Have you walked down the street in your community, seen something you would like to change, and wondered how easy it would be to make that happen? Maybe it’s a neglected bit of land that could become a community garden. Maybe it’s a new development that you feel needs input from local people who will be affected. Maybe it’s improvements to cycle provision, or somewhere crying out for benches or a wall that needs painted.
Democracy functions on many levels, and in some ways the closer you are to the coal face the more you can be part of making actual, tangible changes happen. On Monday nominations opened for Community Councils across Edinburgh and I hope that many of you will consider putting yourselves forward for them.
Community Councils are voluntary organisations run by local residents to act on behalf of their area. The local Authority sets them up and manages them but their activities are run by, and for, local people.

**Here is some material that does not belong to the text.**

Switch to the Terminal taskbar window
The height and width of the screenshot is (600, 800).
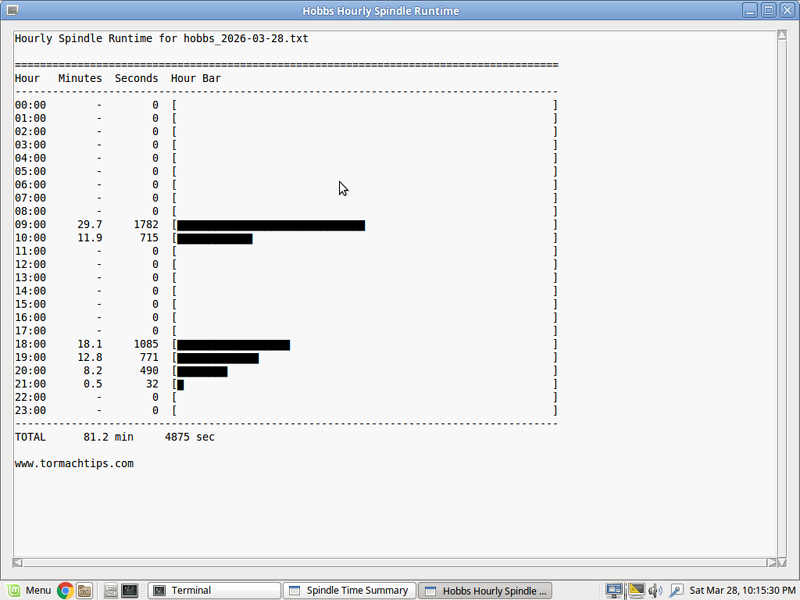point(213,590)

Anyone can join as long as you are over 16 and on the electoral roll within the community council area. And if you do join you have the chance to make a real difference representing the views of local people, consulting on any changes planned for the area, raising awareness of local issues and looking at ways the community can organise themselves to do something about them. You also have the opportunity to represent the views of the community when deciding how small pots of local funding are spent.
As a local person you have a knowledge and understanding of your area. You know where there are problems, you have probably thought of solutions, and you know the good things that are happening that need support, encouragement or participation.

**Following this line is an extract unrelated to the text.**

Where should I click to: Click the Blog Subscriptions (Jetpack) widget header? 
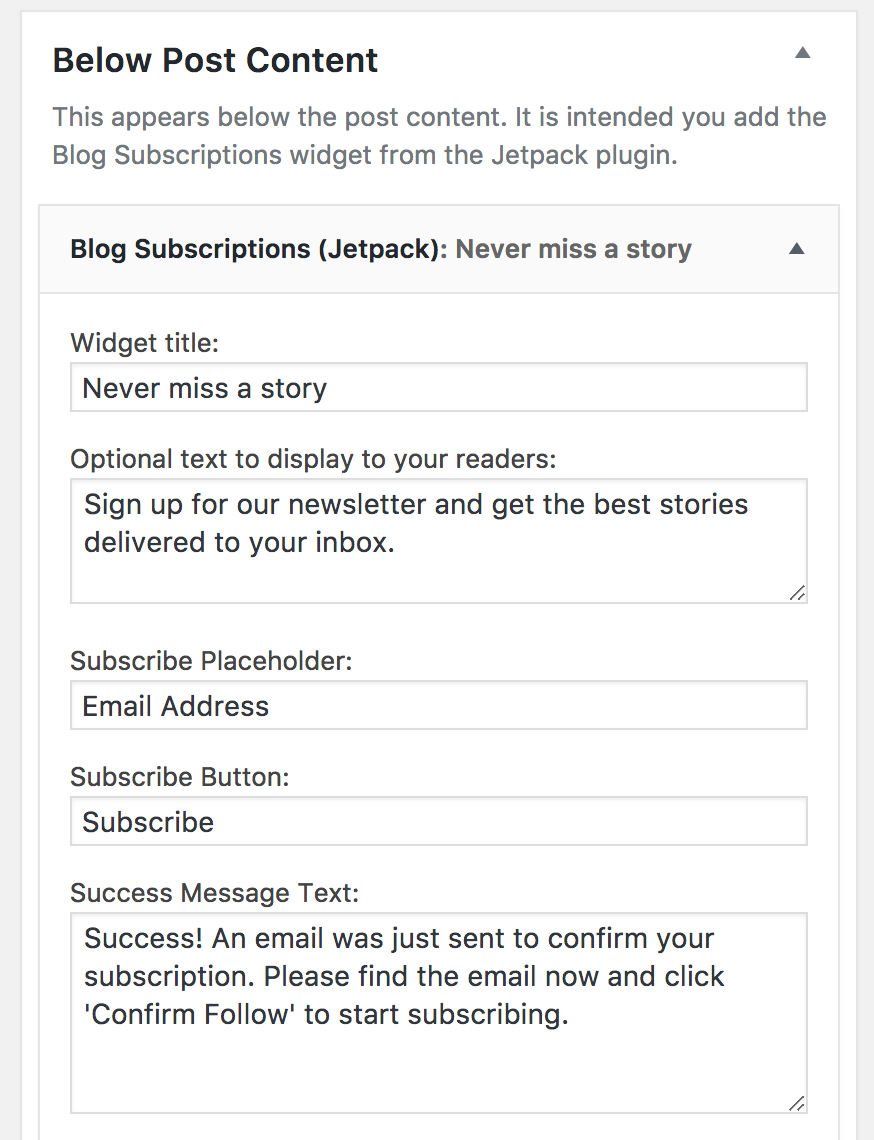[438, 249]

You also have a good idea of how planned changes may impact on the neighbourhood, specific local quirks that need to be taken into consideration, and how changes could be tweaked to provide the maximum value to the local area.
Community Councils do all sorts of useful and highly valuable things. Portobello Community Council was commended last year for "representing an outstanding standard of performance and exemplifying excellent practice". How did they achieve this? They consulted on two major local projects, engaging with those who would be affected and not just encouraging, but supporting them to make their views known.
I hope this level of participation can be achieved across the whole of Edinburgh East – but to work effectively Community Councils need committed volunteers. In other words they need you.